In den Kanälen plätschern schläfrige Wellen.
Doch da: Zwei Arme wie bronzene Schlangen,
wie Hälse gebogen die schwarzen Handgelenke,
verflechten sich zu einem stummen, verzweifelten Knoten.
Die vom Lichtstrahl versilberte Klinge erstarrt
und der Mohr beugt seinen dunklen Schatten,
einer schwarzen Zypresse gleich, über die schlafende Desdemona.
Quelle: Klen, Jurij (1992): Twory. Band 1. New York, S. 330.

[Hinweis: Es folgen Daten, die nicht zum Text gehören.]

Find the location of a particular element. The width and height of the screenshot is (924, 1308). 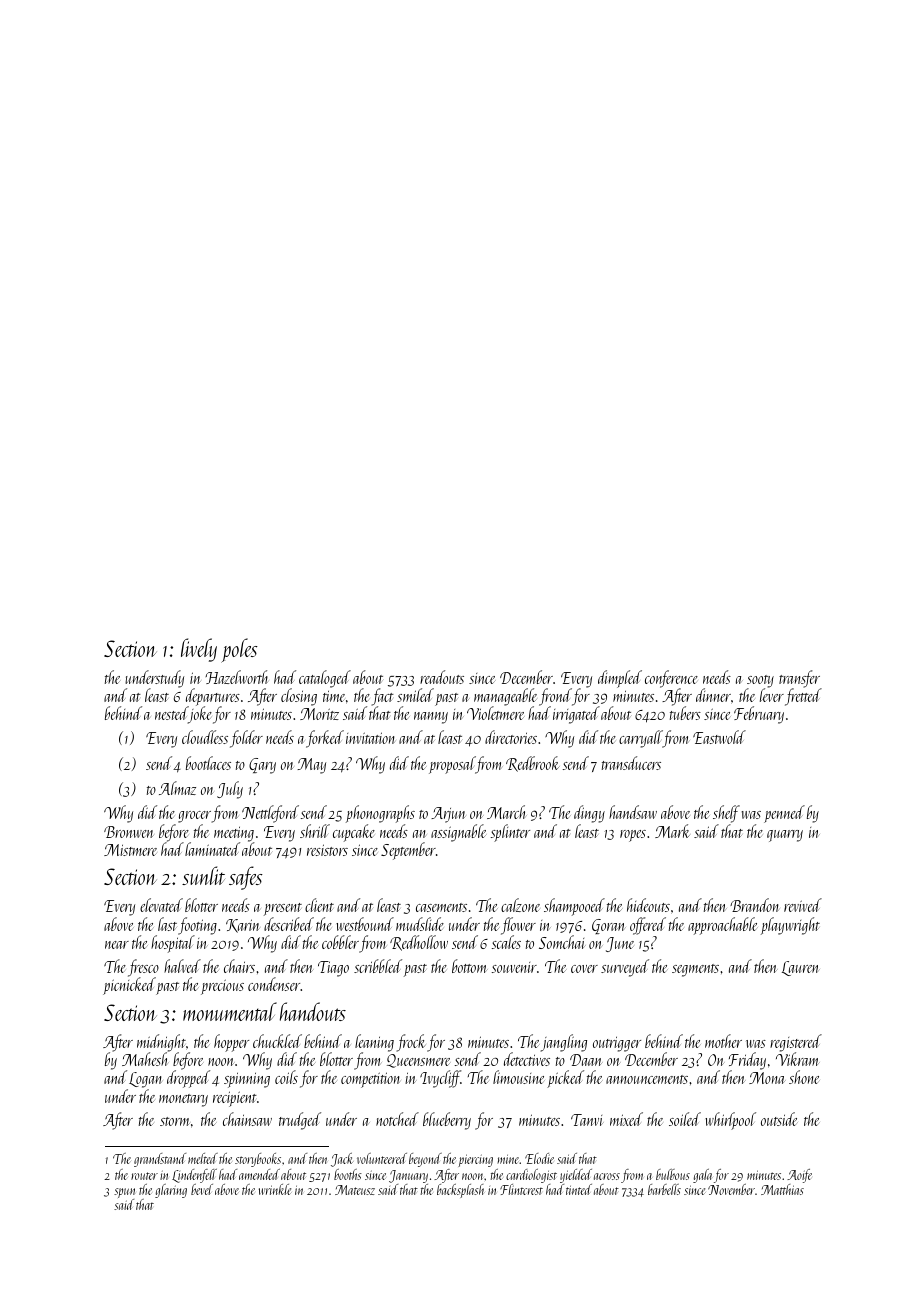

Ein Beispiel eines ukrainischen Gedichts von Burghardt ohne ukrainische und politische Inhalte und ohne feste Strophenform.
WORTE UND BLUMEN
Wir brachen den Jasmin,
legten aus Rosen einen Kelim
und im weißen Traum blütengeschmückter Orgien
lasen wir Stefan George.
Wie lose Blütenteile
fielen die feierlichen Zeilen.
Immer weiter traten auseinander die Wände,
wir schwebten in unbekannte Länder
auf einem goldenen Schiffsgefährt,
und die wahren Konturen der Welt
entschwanden im Dunst
der lyrisch-blauen Ruhe…
Es wiegte uns der Refrain,
weiß rauschend brodelte der Reim.
Der Abend wurde langsam blau
und ich verwirrte Worte und Blumen
auf der Stickerei halbwelker Pflanzen,
wo der „Siebente Kreis“ uns führte zusammen.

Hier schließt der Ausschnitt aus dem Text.